== LISTED RECORDS

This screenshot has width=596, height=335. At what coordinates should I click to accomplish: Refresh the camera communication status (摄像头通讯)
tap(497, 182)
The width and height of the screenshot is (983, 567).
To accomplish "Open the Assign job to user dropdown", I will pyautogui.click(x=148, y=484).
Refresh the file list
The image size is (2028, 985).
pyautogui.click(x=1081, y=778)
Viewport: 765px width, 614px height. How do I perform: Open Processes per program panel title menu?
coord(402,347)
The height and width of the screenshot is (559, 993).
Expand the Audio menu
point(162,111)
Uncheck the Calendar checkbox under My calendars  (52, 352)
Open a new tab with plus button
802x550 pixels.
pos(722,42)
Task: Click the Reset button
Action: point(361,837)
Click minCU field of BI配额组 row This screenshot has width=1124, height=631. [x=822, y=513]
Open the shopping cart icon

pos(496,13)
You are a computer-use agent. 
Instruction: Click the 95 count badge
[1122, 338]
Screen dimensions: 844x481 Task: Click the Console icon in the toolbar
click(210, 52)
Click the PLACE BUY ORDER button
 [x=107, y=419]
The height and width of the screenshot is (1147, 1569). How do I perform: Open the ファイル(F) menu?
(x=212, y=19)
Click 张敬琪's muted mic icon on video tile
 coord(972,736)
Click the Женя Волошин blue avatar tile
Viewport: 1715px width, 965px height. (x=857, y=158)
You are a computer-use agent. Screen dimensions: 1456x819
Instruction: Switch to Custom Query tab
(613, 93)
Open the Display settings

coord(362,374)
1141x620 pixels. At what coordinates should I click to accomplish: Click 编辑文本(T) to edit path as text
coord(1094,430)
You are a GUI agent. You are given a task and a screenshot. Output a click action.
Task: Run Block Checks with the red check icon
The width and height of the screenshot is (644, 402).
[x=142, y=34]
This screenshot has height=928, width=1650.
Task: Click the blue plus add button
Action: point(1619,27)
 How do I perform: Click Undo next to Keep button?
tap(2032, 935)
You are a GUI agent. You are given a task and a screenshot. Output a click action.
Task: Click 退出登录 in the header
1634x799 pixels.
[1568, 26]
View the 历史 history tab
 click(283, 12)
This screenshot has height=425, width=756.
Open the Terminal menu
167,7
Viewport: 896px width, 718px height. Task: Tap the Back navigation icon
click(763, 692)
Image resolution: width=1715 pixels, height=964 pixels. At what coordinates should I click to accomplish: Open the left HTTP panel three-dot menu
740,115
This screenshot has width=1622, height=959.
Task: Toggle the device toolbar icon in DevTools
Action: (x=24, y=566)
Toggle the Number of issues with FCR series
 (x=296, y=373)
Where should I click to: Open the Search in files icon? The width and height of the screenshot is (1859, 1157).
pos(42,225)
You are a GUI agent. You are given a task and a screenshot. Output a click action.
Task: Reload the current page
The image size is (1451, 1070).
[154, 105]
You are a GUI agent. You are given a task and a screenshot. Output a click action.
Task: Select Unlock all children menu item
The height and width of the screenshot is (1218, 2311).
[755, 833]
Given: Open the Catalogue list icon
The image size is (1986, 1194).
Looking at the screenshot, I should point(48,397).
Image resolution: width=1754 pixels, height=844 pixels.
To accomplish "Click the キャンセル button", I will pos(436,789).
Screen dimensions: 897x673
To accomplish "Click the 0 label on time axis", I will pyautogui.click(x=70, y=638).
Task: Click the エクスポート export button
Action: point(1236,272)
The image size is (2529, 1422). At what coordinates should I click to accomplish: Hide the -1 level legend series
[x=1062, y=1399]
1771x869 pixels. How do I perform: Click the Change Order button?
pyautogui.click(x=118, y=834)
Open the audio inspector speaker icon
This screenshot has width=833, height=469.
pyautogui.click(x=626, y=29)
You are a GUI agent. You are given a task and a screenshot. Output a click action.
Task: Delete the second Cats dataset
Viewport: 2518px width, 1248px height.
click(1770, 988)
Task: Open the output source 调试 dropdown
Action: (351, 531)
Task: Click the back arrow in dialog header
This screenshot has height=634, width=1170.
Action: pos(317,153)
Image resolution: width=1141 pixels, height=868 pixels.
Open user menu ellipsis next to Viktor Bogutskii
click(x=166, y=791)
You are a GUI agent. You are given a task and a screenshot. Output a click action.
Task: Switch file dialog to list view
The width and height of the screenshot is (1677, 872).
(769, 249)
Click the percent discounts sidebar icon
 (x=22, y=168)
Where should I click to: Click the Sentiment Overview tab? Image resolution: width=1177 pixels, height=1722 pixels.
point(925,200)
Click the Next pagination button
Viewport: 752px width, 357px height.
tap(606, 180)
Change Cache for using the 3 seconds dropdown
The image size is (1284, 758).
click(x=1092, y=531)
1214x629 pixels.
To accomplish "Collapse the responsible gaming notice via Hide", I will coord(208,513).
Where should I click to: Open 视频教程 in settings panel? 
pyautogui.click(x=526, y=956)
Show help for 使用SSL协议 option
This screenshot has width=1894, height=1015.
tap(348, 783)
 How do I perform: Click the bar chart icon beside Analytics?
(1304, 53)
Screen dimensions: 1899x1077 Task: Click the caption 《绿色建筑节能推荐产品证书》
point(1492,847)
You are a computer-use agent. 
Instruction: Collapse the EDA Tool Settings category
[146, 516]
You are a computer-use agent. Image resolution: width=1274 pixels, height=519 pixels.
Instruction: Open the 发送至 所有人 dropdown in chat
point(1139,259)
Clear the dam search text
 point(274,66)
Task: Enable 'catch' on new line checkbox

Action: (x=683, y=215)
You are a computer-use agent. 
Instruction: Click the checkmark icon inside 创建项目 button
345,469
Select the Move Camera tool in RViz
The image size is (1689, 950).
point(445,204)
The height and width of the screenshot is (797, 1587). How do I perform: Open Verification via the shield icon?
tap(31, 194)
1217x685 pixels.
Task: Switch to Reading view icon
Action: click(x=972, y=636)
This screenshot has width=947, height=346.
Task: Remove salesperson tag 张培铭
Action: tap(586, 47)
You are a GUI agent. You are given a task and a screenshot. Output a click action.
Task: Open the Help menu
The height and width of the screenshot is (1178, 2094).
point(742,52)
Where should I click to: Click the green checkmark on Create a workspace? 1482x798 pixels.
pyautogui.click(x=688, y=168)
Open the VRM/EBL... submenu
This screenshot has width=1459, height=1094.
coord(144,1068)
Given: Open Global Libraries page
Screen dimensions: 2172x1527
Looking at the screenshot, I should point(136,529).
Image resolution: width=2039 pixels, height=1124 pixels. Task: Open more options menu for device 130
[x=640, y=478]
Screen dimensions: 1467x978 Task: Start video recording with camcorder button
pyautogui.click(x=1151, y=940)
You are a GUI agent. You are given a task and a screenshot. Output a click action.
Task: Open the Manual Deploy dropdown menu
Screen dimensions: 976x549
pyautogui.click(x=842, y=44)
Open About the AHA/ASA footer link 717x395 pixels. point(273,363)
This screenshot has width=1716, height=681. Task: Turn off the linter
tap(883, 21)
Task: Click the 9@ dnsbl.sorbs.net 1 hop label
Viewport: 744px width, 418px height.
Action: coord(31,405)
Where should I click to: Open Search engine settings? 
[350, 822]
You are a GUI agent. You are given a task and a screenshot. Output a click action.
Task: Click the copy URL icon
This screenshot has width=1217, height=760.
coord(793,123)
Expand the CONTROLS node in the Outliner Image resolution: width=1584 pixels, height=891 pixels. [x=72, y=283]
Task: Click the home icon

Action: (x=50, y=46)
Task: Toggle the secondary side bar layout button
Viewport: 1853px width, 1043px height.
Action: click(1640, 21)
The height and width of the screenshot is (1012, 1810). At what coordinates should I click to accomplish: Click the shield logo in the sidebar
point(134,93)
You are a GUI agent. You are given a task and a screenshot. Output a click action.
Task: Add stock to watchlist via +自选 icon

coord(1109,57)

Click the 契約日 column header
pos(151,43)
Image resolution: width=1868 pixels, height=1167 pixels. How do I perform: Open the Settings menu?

====

DIRECTIONS FOR THIS TASK
If a line in the entries holds the string "dialog", it belongs in the tally; state the tally alone.

RESPONSE TO THIS EXERCISE
2